_Input rows_
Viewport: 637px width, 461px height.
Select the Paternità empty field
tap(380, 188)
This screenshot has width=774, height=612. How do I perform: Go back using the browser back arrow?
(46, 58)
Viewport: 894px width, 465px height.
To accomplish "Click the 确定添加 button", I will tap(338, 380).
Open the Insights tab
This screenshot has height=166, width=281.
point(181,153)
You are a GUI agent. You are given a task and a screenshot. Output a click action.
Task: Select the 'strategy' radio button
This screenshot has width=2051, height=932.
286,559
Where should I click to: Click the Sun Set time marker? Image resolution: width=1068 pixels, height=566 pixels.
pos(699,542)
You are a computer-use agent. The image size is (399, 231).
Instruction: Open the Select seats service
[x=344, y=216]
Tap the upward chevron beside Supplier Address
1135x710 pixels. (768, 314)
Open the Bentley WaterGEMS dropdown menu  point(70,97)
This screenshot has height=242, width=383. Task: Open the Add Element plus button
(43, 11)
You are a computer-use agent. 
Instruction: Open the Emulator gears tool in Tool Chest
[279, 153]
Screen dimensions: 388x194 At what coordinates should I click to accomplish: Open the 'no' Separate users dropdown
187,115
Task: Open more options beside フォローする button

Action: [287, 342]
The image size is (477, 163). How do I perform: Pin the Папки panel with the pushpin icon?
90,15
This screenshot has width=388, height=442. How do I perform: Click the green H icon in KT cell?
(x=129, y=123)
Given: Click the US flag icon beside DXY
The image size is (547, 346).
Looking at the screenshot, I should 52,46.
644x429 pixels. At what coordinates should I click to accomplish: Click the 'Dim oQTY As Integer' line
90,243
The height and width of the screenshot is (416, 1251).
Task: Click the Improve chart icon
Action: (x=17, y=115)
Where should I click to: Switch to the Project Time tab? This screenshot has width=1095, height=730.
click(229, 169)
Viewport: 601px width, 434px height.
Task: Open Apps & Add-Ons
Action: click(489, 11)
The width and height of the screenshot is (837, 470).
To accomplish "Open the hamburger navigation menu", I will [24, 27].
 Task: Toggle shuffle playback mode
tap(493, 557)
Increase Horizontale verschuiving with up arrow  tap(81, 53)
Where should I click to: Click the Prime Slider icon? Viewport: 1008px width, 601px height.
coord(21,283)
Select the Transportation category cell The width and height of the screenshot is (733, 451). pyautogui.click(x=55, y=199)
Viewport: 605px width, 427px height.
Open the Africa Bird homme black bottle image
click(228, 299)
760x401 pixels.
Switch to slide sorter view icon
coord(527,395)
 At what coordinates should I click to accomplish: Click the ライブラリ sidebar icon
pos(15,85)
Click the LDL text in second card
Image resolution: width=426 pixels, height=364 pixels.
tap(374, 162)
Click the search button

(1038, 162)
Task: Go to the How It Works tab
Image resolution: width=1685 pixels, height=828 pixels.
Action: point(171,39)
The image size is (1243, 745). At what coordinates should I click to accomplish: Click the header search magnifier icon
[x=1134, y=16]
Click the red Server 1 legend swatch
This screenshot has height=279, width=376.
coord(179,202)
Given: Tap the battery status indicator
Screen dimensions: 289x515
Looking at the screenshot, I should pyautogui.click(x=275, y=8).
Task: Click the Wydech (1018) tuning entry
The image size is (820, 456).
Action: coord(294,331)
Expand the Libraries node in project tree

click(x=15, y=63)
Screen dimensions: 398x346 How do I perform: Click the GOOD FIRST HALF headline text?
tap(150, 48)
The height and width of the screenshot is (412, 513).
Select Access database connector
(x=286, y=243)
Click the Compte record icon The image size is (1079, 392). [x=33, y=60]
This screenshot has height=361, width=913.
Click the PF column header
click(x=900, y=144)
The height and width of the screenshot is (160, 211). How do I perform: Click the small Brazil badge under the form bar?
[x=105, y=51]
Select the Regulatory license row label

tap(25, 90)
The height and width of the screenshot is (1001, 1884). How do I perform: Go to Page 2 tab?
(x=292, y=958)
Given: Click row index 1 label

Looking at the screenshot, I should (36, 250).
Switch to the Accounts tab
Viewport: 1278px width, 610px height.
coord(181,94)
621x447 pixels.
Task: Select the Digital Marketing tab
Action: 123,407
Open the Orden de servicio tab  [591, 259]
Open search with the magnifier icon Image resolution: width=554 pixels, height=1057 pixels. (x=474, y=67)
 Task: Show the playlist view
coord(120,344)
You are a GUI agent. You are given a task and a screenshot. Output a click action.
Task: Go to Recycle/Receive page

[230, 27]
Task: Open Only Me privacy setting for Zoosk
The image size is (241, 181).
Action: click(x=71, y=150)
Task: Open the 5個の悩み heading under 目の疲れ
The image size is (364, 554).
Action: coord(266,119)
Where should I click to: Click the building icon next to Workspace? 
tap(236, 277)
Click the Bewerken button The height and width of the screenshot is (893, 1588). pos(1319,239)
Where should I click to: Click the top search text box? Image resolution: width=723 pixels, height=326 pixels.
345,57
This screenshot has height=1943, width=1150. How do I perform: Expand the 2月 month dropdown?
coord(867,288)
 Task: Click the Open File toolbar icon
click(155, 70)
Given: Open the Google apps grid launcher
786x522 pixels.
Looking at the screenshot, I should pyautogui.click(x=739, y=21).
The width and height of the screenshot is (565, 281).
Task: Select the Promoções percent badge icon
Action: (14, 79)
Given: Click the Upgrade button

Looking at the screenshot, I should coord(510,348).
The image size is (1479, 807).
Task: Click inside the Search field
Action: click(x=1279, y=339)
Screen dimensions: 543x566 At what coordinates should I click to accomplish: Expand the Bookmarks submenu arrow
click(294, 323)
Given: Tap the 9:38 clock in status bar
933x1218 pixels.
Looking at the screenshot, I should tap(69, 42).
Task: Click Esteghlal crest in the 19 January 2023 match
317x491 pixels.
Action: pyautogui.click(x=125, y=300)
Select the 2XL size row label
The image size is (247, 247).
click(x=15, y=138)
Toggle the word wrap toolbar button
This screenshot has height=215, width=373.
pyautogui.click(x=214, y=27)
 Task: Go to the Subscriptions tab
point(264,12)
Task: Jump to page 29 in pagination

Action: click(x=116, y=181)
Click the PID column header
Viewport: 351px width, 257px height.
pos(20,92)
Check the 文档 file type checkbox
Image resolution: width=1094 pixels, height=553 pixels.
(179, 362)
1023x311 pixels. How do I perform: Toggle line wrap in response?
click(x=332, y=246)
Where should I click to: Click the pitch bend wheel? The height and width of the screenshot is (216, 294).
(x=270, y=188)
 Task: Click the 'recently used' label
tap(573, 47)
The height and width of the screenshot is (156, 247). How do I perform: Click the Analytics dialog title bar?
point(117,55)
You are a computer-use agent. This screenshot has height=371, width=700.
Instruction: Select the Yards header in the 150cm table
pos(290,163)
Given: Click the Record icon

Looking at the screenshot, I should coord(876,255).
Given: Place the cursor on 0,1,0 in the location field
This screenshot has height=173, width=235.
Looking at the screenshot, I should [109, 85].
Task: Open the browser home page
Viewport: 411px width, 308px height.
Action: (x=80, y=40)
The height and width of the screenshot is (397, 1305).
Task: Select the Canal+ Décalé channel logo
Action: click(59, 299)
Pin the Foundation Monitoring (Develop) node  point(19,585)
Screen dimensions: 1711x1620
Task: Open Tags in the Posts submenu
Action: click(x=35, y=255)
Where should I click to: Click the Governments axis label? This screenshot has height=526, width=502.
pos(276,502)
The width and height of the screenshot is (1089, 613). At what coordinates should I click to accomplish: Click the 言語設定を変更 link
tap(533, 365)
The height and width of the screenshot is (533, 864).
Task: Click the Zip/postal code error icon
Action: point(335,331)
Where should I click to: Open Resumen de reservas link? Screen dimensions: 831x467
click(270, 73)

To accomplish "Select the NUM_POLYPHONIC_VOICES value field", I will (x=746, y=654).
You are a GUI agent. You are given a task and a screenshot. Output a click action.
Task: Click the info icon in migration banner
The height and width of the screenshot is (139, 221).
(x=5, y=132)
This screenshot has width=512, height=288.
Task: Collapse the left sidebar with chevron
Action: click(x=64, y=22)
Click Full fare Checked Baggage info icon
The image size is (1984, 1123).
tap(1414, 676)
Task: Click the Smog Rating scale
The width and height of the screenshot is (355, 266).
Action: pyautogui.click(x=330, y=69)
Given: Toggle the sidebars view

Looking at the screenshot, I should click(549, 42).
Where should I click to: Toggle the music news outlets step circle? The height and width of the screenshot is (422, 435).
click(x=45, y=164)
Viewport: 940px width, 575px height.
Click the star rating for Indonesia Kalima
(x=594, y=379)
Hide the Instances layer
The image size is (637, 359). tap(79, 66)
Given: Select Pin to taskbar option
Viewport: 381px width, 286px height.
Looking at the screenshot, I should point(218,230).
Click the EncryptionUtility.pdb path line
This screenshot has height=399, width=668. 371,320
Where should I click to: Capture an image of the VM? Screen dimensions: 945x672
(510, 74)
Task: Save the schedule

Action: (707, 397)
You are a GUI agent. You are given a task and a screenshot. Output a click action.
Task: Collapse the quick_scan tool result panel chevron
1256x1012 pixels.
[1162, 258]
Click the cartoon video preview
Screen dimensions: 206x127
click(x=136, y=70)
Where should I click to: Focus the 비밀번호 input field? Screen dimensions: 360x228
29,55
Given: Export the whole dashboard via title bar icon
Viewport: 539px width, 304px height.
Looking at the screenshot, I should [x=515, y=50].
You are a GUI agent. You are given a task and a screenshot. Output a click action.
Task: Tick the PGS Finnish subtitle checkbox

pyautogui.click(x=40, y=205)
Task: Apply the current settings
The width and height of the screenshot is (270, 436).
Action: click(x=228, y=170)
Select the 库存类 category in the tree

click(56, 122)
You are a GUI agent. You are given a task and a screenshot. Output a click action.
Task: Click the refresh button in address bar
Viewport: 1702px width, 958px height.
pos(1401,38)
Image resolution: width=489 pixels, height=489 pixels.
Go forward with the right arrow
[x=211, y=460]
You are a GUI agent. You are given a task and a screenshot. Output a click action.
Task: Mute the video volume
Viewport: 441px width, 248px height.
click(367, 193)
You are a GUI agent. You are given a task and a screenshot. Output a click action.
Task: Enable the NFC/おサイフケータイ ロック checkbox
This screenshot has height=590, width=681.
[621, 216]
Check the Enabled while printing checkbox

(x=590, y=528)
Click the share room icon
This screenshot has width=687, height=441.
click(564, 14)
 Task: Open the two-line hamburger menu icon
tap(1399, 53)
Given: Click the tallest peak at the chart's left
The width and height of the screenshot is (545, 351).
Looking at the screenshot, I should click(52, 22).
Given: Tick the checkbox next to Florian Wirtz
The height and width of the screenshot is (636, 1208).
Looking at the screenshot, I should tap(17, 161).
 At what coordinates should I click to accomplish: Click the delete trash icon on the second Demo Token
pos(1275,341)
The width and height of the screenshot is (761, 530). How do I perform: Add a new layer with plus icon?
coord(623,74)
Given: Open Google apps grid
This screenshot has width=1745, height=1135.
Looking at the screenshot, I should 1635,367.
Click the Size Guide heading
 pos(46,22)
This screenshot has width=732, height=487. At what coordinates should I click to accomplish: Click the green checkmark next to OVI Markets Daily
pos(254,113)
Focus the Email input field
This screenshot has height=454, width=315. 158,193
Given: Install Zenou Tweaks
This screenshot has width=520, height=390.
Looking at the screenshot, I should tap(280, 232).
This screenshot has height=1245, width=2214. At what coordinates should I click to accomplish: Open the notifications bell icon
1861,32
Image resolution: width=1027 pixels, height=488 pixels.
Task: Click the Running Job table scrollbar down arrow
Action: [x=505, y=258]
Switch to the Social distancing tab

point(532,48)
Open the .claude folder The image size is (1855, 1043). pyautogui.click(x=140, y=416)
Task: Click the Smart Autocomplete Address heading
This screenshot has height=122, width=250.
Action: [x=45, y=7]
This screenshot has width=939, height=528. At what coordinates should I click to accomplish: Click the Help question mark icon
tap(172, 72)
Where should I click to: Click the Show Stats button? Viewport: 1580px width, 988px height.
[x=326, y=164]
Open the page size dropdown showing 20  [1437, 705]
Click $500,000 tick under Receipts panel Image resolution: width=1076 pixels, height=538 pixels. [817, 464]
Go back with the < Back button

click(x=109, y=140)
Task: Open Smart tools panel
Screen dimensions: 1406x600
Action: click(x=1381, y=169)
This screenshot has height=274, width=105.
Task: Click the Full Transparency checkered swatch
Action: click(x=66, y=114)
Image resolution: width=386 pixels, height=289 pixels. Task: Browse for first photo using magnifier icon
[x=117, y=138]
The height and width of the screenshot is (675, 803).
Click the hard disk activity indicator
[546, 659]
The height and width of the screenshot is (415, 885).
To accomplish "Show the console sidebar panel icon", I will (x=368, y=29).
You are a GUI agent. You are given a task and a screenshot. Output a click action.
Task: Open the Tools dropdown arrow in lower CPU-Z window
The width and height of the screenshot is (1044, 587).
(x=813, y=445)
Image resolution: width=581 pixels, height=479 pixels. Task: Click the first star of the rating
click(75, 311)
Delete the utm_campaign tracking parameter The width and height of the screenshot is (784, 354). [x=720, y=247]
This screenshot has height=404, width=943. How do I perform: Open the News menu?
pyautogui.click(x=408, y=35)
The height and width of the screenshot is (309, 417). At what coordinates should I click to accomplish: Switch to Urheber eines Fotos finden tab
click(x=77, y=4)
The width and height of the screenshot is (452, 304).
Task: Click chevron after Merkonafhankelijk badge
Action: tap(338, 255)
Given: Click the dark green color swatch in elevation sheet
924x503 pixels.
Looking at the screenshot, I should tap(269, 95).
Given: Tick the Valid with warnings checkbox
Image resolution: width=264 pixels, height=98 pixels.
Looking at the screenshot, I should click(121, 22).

_Problem details_
Print the data from the line containing "The height and width of the screenshot is (675, 803)." through the line containing "pyautogui.click(x=408, y=35)" verbatim, with nothing before or after it.

_Task output_
The height and width of the screenshot is (675, 803).
Click the hard disk activity indicator
[546, 659]
The height and width of the screenshot is (415, 885).
To accomplish "Show the console sidebar panel icon", I will (x=368, y=29).
You are a GUI agent. You are given a task and a screenshot. Output a click action.
Task: Open the Tools dropdown arrow in lower CPU-Z window
The width and height of the screenshot is (1044, 587).
(x=813, y=445)
Image resolution: width=581 pixels, height=479 pixels. Task: Click the first star of the rating
click(75, 311)
Delete the utm_campaign tracking parameter The width and height of the screenshot is (784, 354). [x=720, y=247]
This screenshot has height=404, width=943. How do I perform: Open the News menu?
pyautogui.click(x=408, y=35)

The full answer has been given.